== Dataset entries ==
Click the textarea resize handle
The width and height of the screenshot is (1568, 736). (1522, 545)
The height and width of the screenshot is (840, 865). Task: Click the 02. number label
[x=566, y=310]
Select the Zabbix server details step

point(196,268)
===
● **Written exercise**:
Please return every line of the material above unchanged.

● **Solution**:
Click the textarea resize handle
The width and height of the screenshot is (1568, 736). (1522, 545)
The height and width of the screenshot is (840, 865). Task: Click the 02. number label
[x=566, y=310]
Select the Zabbix server details step

point(196,268)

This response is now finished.